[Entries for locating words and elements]
** Begin **

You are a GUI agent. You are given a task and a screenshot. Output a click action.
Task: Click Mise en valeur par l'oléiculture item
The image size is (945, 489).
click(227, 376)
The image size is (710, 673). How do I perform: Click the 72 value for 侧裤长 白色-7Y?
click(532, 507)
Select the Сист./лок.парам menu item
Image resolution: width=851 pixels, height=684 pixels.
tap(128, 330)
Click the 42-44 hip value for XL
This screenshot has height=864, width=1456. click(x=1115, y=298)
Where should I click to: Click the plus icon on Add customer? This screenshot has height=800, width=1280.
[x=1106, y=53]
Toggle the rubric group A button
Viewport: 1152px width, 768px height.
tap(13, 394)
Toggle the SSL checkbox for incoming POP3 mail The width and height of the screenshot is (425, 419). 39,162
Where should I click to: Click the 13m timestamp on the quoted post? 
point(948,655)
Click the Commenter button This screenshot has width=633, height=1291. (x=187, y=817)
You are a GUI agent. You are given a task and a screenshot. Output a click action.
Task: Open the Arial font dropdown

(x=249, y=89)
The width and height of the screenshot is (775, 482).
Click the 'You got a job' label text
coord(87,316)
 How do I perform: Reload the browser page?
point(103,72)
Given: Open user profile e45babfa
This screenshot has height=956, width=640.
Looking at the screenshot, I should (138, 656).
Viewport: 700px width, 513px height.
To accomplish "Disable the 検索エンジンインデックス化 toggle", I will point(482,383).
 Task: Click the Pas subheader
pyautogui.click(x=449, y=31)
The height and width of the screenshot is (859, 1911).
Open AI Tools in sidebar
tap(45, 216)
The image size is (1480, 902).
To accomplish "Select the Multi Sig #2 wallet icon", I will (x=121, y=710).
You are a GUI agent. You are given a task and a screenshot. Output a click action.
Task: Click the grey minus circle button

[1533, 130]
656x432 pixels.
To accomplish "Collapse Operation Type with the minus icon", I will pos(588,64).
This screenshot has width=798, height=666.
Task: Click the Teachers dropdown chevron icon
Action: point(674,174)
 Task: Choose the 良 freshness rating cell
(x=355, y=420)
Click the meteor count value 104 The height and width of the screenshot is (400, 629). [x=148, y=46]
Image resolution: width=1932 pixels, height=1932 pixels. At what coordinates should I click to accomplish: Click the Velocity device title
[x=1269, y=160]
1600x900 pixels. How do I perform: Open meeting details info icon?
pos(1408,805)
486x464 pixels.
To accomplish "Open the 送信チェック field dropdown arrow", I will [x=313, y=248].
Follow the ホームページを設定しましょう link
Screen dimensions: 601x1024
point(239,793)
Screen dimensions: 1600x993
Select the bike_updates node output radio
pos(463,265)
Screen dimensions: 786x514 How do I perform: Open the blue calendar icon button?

** End **

Retype every line of the material above without any changes.

Task solution:
You are a GUI agent. You are given a task and a screenshot. Output a click action.
Task: Click Mise en valeur par l'oléiculture item
The image size is (945, 489).
click(227, 376)
The image size is (710, 673). How do I perform: Click the 72 value for 侧裤长 白色-7Y?
click(532, 507)
Select the Сист./лок.парам menu item
Image resolution: width=851 pixels, height=684 pixels.
tap(128, 330)
Click the 42-44 hip value for XL
This screenshot has height=864, width=1456. click(x=1115, y=298)
Where should I click to: Click the plus icon on Add customer? This screenshot has height=800, width=1280.
[x=1106, y=53]
Toggle the rubric group A button
Viewport: 1152px width, 768px height.
tap(13, 394)
Toggle the SSL checkbox for incoming POP3 mail The width and height of the screenshot is (425, 419). 39,162
Where should I click to: Click the 13m timestamp on the quoted post? 
point(948,655)
Click the Commenter button This screenshot has width=633, height=1291. (x=187, y=817)
You are a GUI agent. You are given a task and a screenshot. Output a click action.
Task: Open the Arial font dropdown

(x=249, y=89)
The width and height of the screenshot is (775, 482).
Click the 'You got a job' label text
coord(87,316)
 How do I perform: Reload the browser page?
point(103,72)
Given: Open user profile e45babfa
This screenshot has height=956, width=640.
Looking at the screenshot, I should (138, 656).
Viewport: 700px width, 513px height.
To accomplish "Disable the 検索エンジンインデックス化 toggle", I will point(482,383).
 Task: Click the Pas subheader
pyautogui.click(x=449, y=31)
The height and width of the screenshot is (859, 1911).
Open AI Tools in sidebar
tap(45, 216)
The image size is (1480, 902).
To accomplish "Select the Multi Sig #2 wallet icon", I will (x=121, y=710).
You are a GUI agent. You are given a task and a screenshot. Output a click action.
Task: Click the grey minus circle button

[1533, 130]
656x432 pixels.
To accomplish "Collapse Operation Type with the minus icon", I will pos(588,64).
This screenshot has width=798, height=666.
Task: Click the Teachers dropdown chevron icon
Action: point(674,174)
 Task: Choose the 良 freshness rating cell
(x=355, y=420)
Click the meteor count value 104 The height and width of the screenshot is (400, 629). [x=148, y=46]
Image resolution: width=1932 pixels, height=1932 pixels. At what coordinates should I click to accomplish: Click the Velocity device title
[x=1269, y=160]
1600x900 pixels. How do I perform: Open meeting details info icon?
pos(1408,805)
486x464 pixels.
To accomplish "Open the 送信チェック field dropdown arrow", I will [x=313, y=248].
Follow the ホームページを設定しましょう link
Screen dimensions: 601x1024
point(239,793)
Screen dimensions: 1600x993
Select the bike_updates node output radio
pos(463,265)
Screen dimensions: 786x514 How do I perform: Open the blue calendar icon button?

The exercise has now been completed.